To solve that, the Attention mechanism ([3], [4]) was introduced in 2014. Instead of a single vector, the model has access to all the previous hidden states before deciding what to predict (a better explanation can be found in [4]). Attention helped with the long-term dependencies problem.


Another problem of LSTMs is the time to train. Because the output always depends on the previous input, the training is done sequentially, taking too much time. The Transformer architecture, presented by Google Brain and University of Toronto in 2017 [5], showed how to use the attention mechanism in a neural architecture that could be parallelized, taking less time to train and achieving better results in Machine Translation tasks.

Figure 1 - Transformer architecture. (Source: [5])

Figure 1 shows the complete architecture of the Transformer. A detailed explanation can be found in [6]. The architecture is composed of two parts: an encoder and a decoder. The encoder encodes the representation of the input, while the decoder tries to output a probability based on the encoder representation and the previous outputs. The encoder and decoder basic building blocks are feed-forward layers and self-attention layers. Self-attention layers look at the entire input and try to pay attention to the most important parts, instead of relying on a single hidden state representation.

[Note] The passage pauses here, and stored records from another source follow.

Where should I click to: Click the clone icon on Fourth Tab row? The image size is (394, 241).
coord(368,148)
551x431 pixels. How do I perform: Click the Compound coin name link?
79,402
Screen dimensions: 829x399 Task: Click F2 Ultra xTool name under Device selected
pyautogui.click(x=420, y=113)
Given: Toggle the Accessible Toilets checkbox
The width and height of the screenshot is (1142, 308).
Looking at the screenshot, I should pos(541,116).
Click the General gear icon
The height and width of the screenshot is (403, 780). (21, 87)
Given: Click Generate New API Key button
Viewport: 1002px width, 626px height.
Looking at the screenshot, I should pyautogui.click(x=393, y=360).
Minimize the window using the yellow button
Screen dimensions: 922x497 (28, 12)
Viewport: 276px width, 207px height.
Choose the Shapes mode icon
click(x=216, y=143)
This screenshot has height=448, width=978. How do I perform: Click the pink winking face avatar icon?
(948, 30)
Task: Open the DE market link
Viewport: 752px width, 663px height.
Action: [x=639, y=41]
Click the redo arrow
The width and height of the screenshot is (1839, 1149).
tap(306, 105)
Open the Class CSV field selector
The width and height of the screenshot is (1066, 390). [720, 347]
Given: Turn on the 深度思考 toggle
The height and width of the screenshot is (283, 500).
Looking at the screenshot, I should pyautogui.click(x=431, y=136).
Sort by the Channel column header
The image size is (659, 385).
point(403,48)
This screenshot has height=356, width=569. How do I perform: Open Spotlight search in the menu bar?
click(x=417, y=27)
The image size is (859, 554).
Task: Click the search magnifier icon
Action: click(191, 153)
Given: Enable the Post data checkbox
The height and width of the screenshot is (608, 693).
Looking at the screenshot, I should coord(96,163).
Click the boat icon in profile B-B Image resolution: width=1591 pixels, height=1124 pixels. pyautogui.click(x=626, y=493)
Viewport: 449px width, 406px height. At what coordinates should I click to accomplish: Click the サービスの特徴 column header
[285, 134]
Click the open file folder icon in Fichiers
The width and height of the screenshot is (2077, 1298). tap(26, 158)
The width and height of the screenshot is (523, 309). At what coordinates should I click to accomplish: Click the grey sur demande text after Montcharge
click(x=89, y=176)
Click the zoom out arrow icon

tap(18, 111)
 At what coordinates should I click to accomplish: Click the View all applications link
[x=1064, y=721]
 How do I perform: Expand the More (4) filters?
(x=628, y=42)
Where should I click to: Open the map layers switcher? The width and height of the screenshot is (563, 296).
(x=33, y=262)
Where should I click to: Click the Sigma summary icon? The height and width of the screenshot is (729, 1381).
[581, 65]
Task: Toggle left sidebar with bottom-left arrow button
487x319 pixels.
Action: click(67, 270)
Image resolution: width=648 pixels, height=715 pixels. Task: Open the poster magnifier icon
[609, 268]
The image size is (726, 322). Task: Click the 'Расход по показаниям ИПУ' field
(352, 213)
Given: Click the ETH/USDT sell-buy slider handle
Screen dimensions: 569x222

The results of the transformer architecture applied to sentence translation resulted in a big improvement over the previous State-Of-The-Art model. The transformer revolutionized the NLP field, because now it was possible to train large datasets in a reasonable time with a model less vulnerable to long-term dependencies problems. However, why should we stick to using just one transformer? What happens if we stack many transformers and train them a little bit differently to obtain better performance?


BERT was presented in mid-2019 by the Google AI language team [7] and fulfilled the promises of using the Transformers to create a general language understanding model much better than all its predecessors, taking a huge step forward in NLP development. When it was presented, it achieved SOTA results in tasks such as question answering or language inference with minor modifications in its architecture.

Figure 2 - BERT Architecture for pre-training and fine-tuning. (Source: [7])

Figure 2 shows the BERT architecture. It is mainly composed of a multi-layer bidirectional Transformer encoder (the large model is composed of 24 layers of Transformer blocks), where the inputs are the Embeddings of each token in the input.

An important aspect of this architecture is the bidirectionality, that enables BERT to learn forward and backward dependencies. That is achieved by pre-training BERT with two different objective tasks:

  • Masked Language Model, also described as Cloze Task, enables BERT to learn bidirectional dependencies. Instead of predicting the next word in a sentence, it masks some percentage of the input tokens at random and predicts those masked tokens. This forces the model to learn not only forward, but also backward dependencies between tokens.

  • Next Sentence Prediction feeds the model two sentences and predicts if the sentences are next to each other. This task forces the model to learn the relationship between two sentences, which is not directly captured by language modeling.

After obtaining the pre-trained model with unsupervised data, the fine-tuning part can be adapted to different NLP tasks, just by changing the input and the output of the model. An interesting conclusion from the paper is that the higher the number of Transformer Layers, the better the results for the downstream tasks.

Sentence-BERT approach

Finally, we reach to Sentence-BERT approach.

To calculate the similarity between two sentences using BERT, it is needed to feed into the network both sentences. Due to BERT complexity, calculating the similarity with 10000 sentences requires approximately 65 hours of computations.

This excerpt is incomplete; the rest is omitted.